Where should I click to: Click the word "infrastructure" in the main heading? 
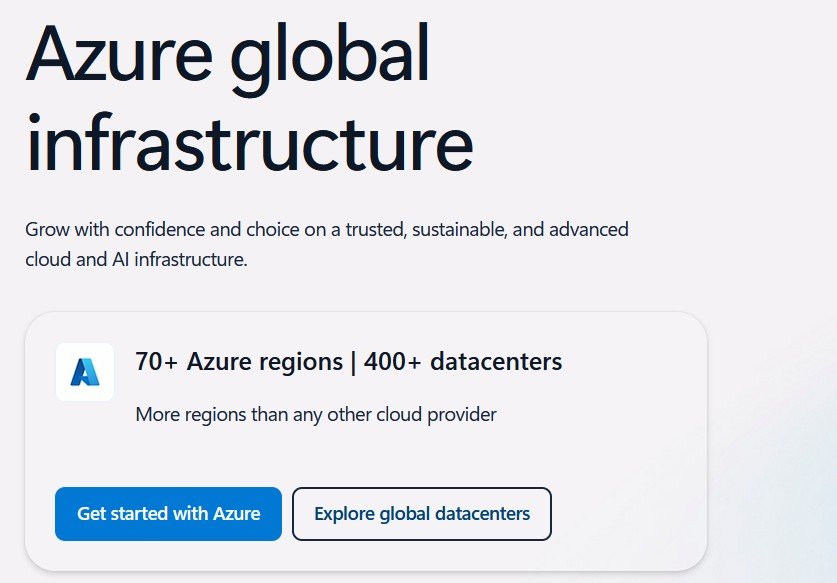(249, 144)
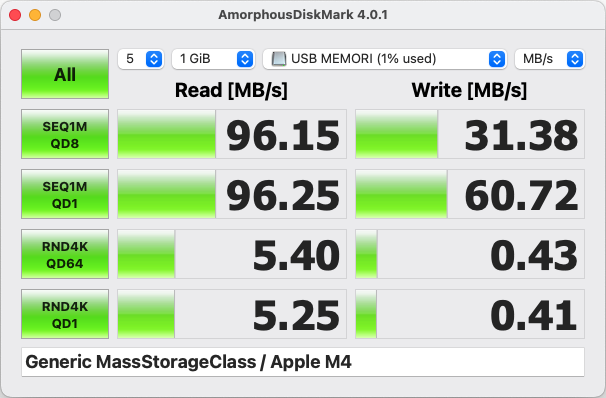The width and height of the screenshot is (606, 398).
Task: Start the RND4K QD1 test
Action: [x=65, y=314]
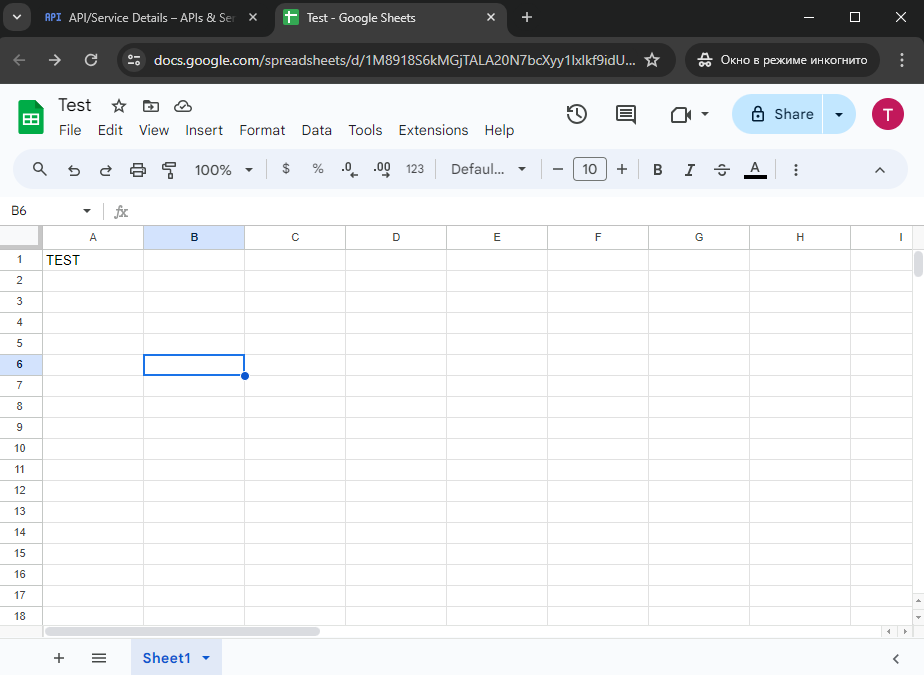The image size is (924, 675).
Task: Click the search magnifier in toolbar
Action: 40,170
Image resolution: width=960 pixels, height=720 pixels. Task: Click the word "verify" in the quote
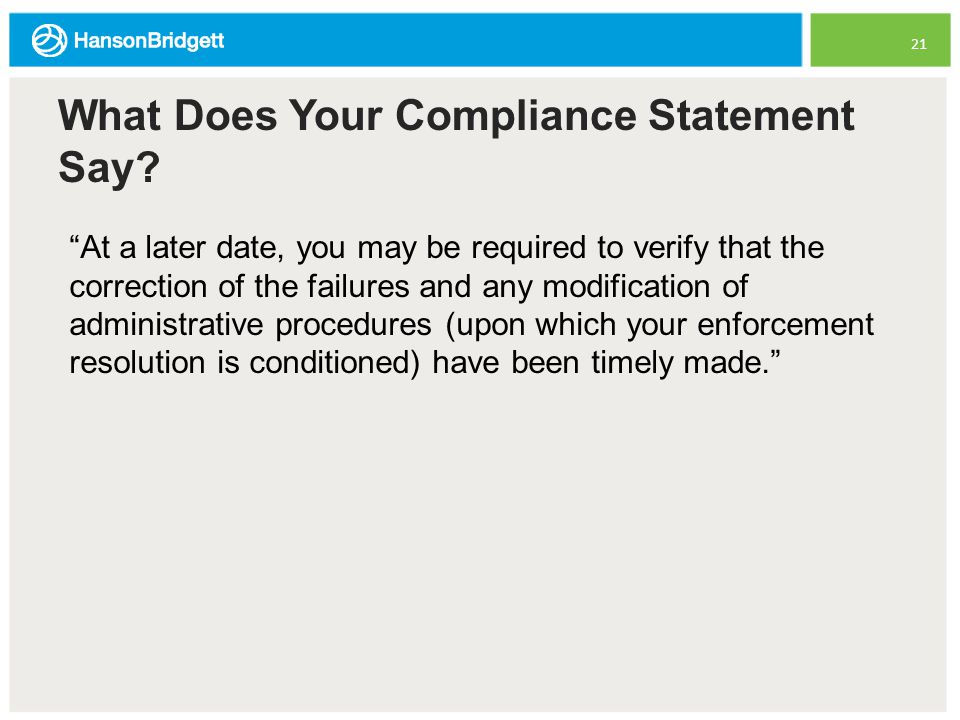point(670,249)

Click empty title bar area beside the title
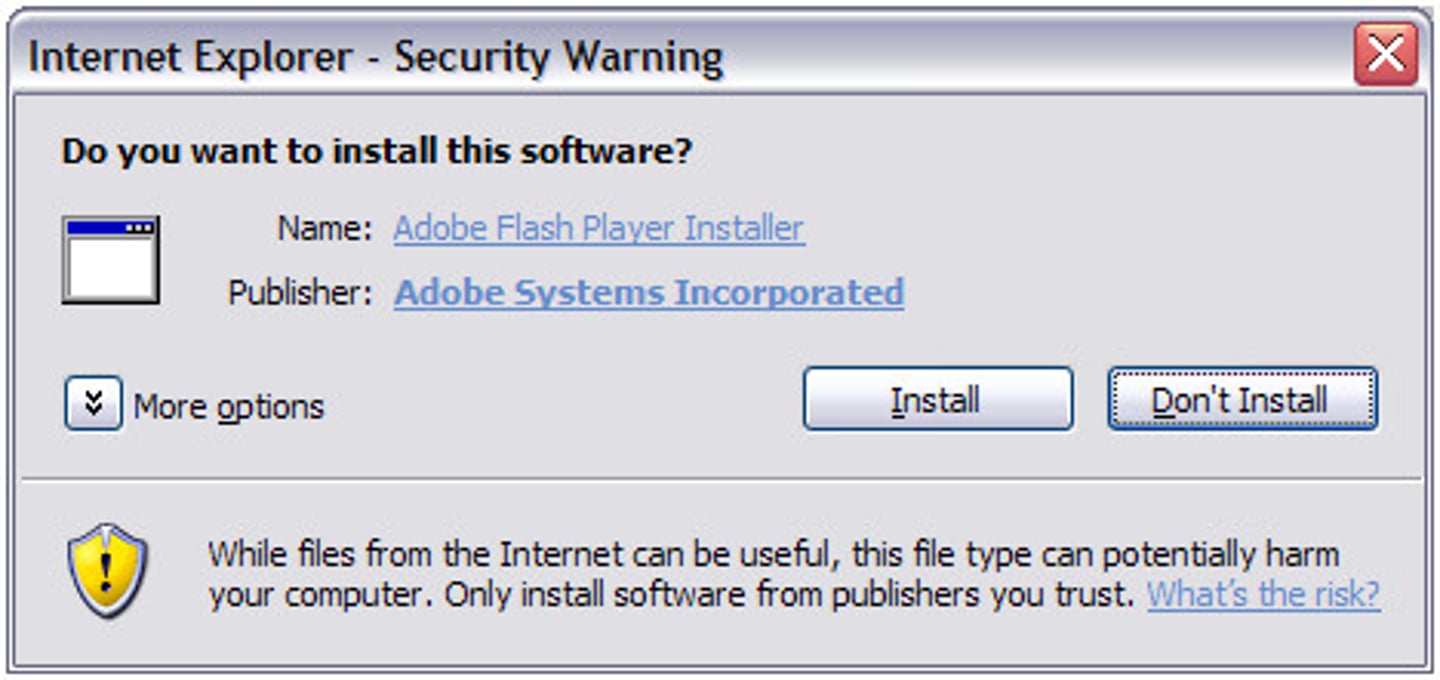[x=1000, y=56]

▬▬▬▬▬▬▬▬▬▬

Produce an exact copy of each line of data, skipping embedded images.

Where should I click to: Click the word "infrastructure" in the main heading? 
(249, 144)
The width and height of the screenshot is (606, 398).
Task: Start the RND4K QD1 test
Action: [x=65, y=314]
The image size is (924, 675).
Task: Click the search magnifier in toolbar
Action: 40,170
Image resolution: width=960 pixels, height=720 pixels. Task: Click the word "verify" in the quote
point(670,249)

Click empty title bar area beside the title
[x=1000, y=56]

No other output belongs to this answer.